The larger city size is no excuse for more difficult governance. It is in budget management. In Portland, Oregon’s largest city, all public transport rides – buses or transit – within the downtown core is free. Howzat, RapidKL?
Candle of Memory
The year I started working, I moved into a house at the East Skinner’s Butte historic district. It was one of the oldest structures in the city, built circa 1850 out of wood framing with lap siding. The simple Greek Revivial essay was built by a reverend and was initially used as a school, although it was merely 1,500 sf. Although the winters were miserably cold and drafty – there was no insulation in the walls – it was a wonderful house to live in. It creaked, squeaked and wheezed at curious places. Beside the front door is a bronze plaque signifying that the house was on the National Historic Register.
Come spring every year, there would be a weekend-long open house for the whole district. We’d have to open our doors to visitors who’d wander around from house to house peering into the rooms. The landlord, proud of their historic property, would place posters and info boards all over the living room and would proceed to narrate the story to anyone who’d care to listen.
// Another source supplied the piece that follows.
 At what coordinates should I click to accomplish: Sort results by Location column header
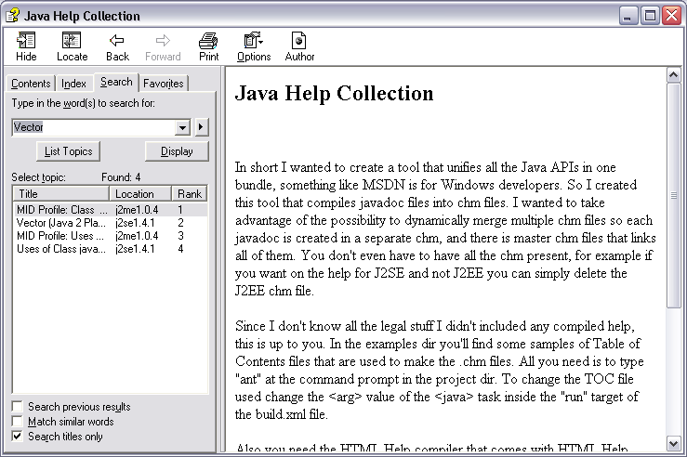(139, 194)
The neighbourhood was a joy to be in with the stately Willamette River flowing by, the train station behind and downtown being five minutes walk away. In other words, the city remembers.
You can certainly tell I’m still pissed with the demolition of the Bok House, and the lack of faith and creativity, but I’ll hold my breath for now.
Five candles my dearest Malaysia, my birth-home. Five candles for this new year, for the fifty years. That more light, not darkness, shall come fill our shores. That we too may learn to see anew.